Setting down and subpoenas

When all pre-trial matters have been dealt with, either party, usually the plaintiff, will file a request for setting down action for trial.

To ensure the attendance of the witnesses at trial, subpoenas will be issued. If the witness fails to appear in court, the statement of their evidence-in-chief will be disregarded by the court.

There are different types of subpoenas:

  • To attend court to give oral evidence
  • To produce documents without having to attend court
  • To produce documents and provide evidence in court

Subpoenas are only issued after the matter is set down for trial.

The trial – order of proceedings

At the trial, parties are usually represented by civil litigation lawyers, but a party may choose to litigate in person. All the proceedings are structured to allow both parties to present evidence to support their claims.
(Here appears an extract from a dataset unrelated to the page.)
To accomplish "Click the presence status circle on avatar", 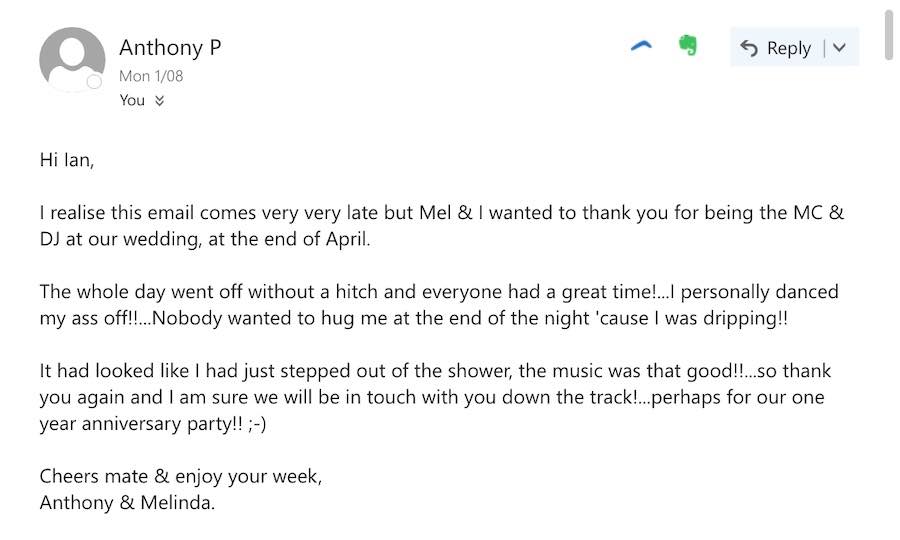I will tap(95, 82).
Usually, the plaintiff’s lawyer will open the plaintiff’s case with an opening address and then call witnesses to give evidence. The witnesses will be cross-examined by the defendant’s lawyer. Each witness may also be re-examined after cross-examination.
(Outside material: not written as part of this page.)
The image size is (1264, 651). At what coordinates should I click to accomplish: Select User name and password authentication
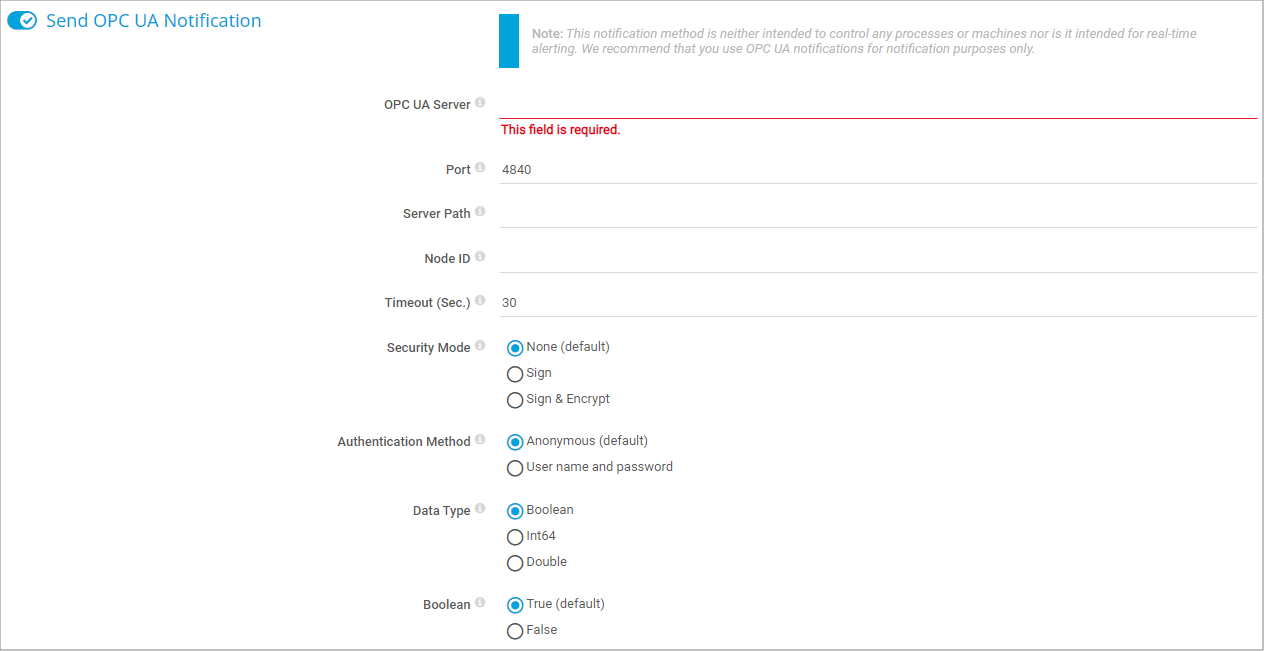point(515,468)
After presenting all the evidence for the plaintiff’s case, the plaintiff’s case will be closed.

It is then the defendant’s turn to present their case and call witnesses in defence. These witnesses will be cross-examined and re-examined.
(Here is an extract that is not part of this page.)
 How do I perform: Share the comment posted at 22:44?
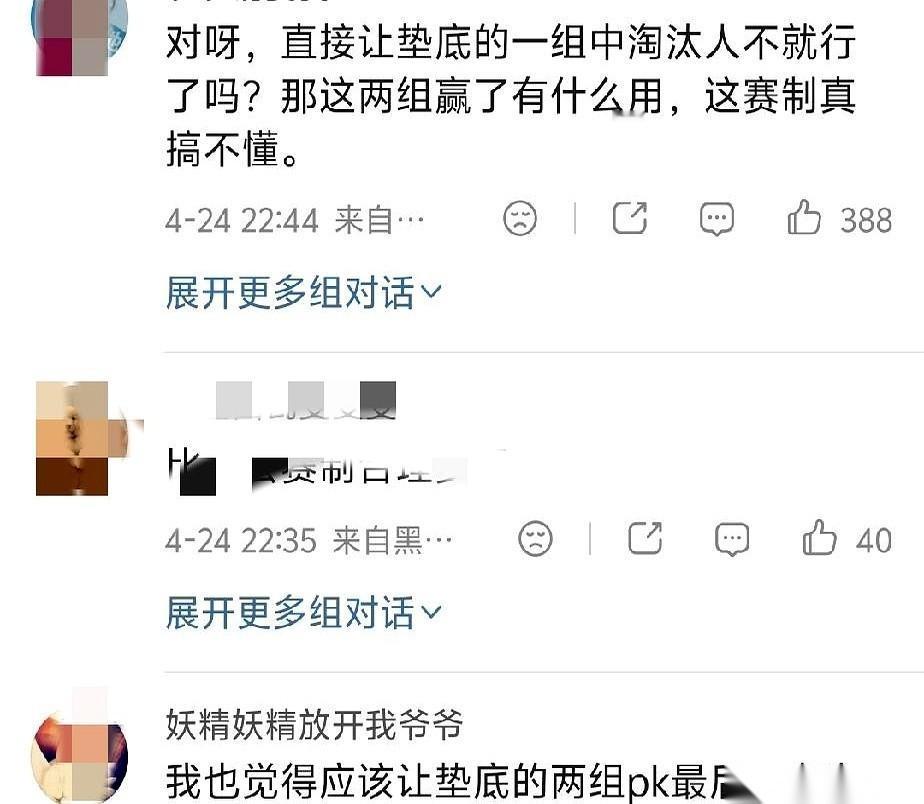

After the defence’s case is closed, both parties will make closing statements to the court depending on the complexity of the matter, the judge may ask for oral or written closing submissions.

Judgment and orders

The court may make a decision immediately after closing arguments or adjourn the case to a later date to consider the evidence before making a judgment.

In certain matters, the court may grant a judgment on liability, but leave the amount of damages to be assessed by the registrar. This assessment can take place in chambers. The registrar will hear evidence to determine the amount of damages to be awarded. For example, in a personal injury claim, the court will pronounce judgment on liability, but the registrar will hear evidence of medical experts, consider medical reports and listen to the injured party to determine the appropriate amount of damages to be awarded.

The court will grant orders to give effect to its judgments, and the court may also make orders as to which party is liable for the legal costs of the other party.

Enforcing judgments

Depending on the nature of the case and the available assets, judgments can be enforced by different methods, including:

  • Writs of execution – writ of seizure and sale, writs of possession, and writs of delivery – If the defendant fails to pay the debt within the time ordered by the court, the plaintiff can ask the court for an order permitting the plaintiff to seize and sell movable property belonging to the defendant to satisfy the judgment debt.
  • Applying for an examination of the debtor to determine what assets are available to settle the judgment debt.
  • Winding up applications and bankruptcy.
  • Garnishee orders to request a third party that owes money to the defendant (judgment debtor) to pay the plaintiff (judgment creditor) instead.
  • Receivership appointments – the receiver will hold the money for the benefit of the judgment creditor.


Both the plaintiff and the defendant have the right, in certain circumstances, to appeal the judgment to a higher court.

Civil litigation is a complex process. Speaking to a lawyer with experience in civil litigation can significantly improve your chances of a successful lawsuit.